Development hell is a term used by the industry to describe scripts that have been rewritten numerous times and have had different people attached to them. This arrested development occurs until the creative process comes to a standstill — and the film is never made— or evolves into a new kind of film. Some projects never leave the Leviathan, eventually lose enough studio interest and then they’re never made. This particular concept describes a mangling of original ideas and constant meddling from many sources. The films that do survive this unfortunate process are sometimes beyond terrible.
One of the main reasons projects languish in development hell is because the original concept is bought by a studio, or is based on something else. Films based on comic books, games and magazine articles are oftentimes acquired, but their scripts face extensive rewrites and meticulous oversight by studio executives. After the horrific box office performance and critical failure of Joel Schumacher’s “Batman & Robin,” a reboot of the series was delayed for eight years. During this development hell, names such as director Darren Aronofsky and graphic novelist Frank Miller fell into the mix before Christopher Nolan took the helm in 2003. He went on to make “The Dark Knight” trilogy and revive the franchise. Other films were only a concept for extended periods of time. The critical and commercial flop “John Carter” was imagined for the silver screen as early as 1931. Disney showed interest in the 50s and acquired the rights in the 80s, but the film wasn’t released until 2012.
Sometimes films don’t get made because of unexpected circumstances. Take Arnold Schwarzenegger’s pet project “Crusade,” a film that started as an idea from the action star himself about an action film set during the Crusades. Film director Paul Verhoeven got a script written, actors cast and pre-production in swing. In the blink of an eye, Carolco, the studio founding the venture, went bankrupt. Carolco’s bankruptcy launched many films into development hell and kept “Crusade” in limbo for 20 years before it died by default. Another fine example of uncontrollable circumstances came with 1999’s “A.I. Artificial Intelligence,” which fell into extended development after Stanley Kubrick died. Director Steven Spielberg went on to finish the project himself and created a film both reviled and beloved. It took an additional two years to make than it otherwise would have.
The most frustrating films to fall into development hell are completely original screenplays. Scripts such as “Smoke and Mirrors” and “Isobar,” which set off huge bidding wars between major studios, were killed off unexpectedly thanks to rewrites from new executives. Sometimes films die before they can get going because one to eight different writers haggled over the script and changed the plot, characters, tone and context. Eventually these scripts look nothing like the original source material, and the studio executives wonders why they’ve paid millions in rewrites for a project that gets shelved.
There are so many new, exciting movies that we could be seeing, and this is one of the worst aspects of development hell: it deprives audiences. We want to see new concepts, new art forms and new voices in the film industry. There are films that have fully formed scripts that could be in production now, but are faced with intervention and hostility. Some of these scripts include “The Tourist,” which is a sci-fi story of aliens living on Earth, “Jurassic Park IV,” which has been stalled since 2003, and “Good Omens,” a collaboration between Terry Pratchett and fantasy writer Neil Gaiman, which saw a false start from director Terry Gilliam.
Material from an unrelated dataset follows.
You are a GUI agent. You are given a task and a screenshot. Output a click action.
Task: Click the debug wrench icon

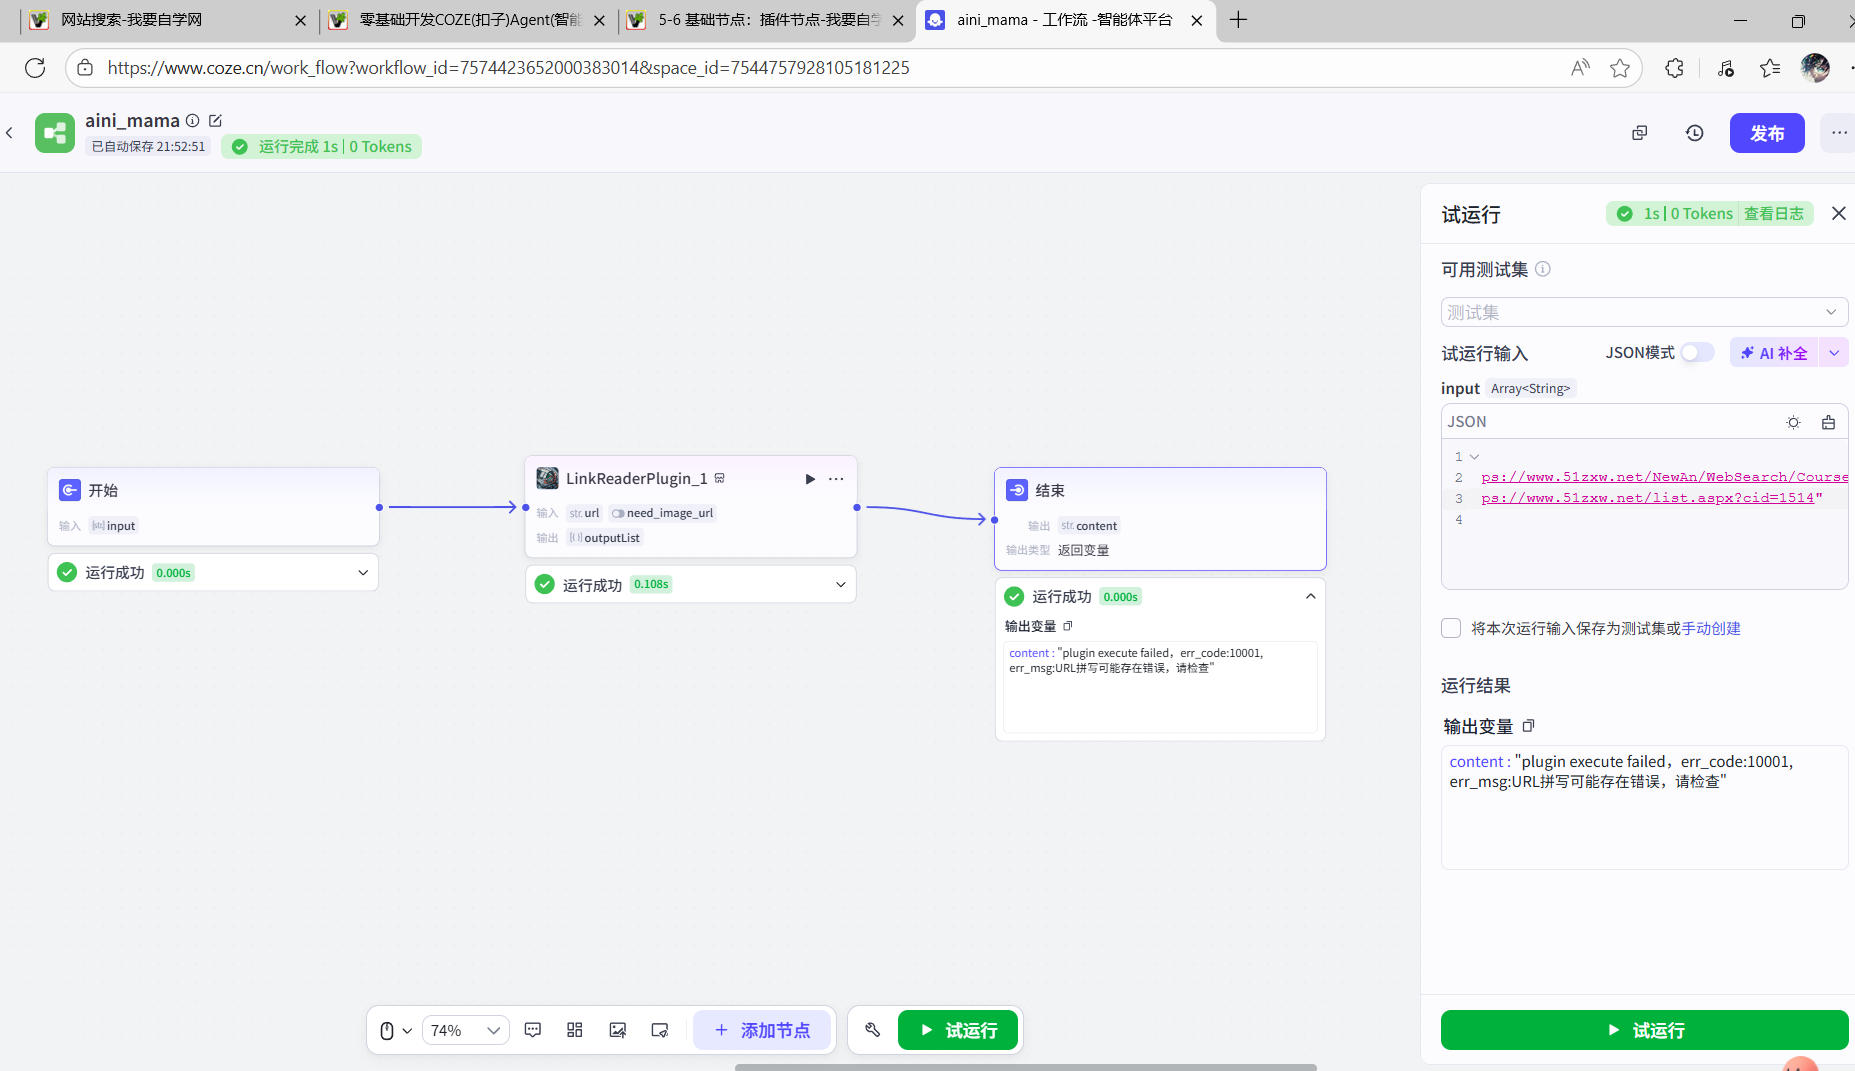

The absolute worst part about these films never getting made is that someone with true artistic talent, who deserves recognition for their time and energy, won’t have their film seen by the masses. Some of these writers work on scripts for more than a year and never see them get made. Others spend decades just trying to keep something alive, only for it to die out without recognition from the movie-going public. These are the real casualties of development hell, and that’s the sad truth.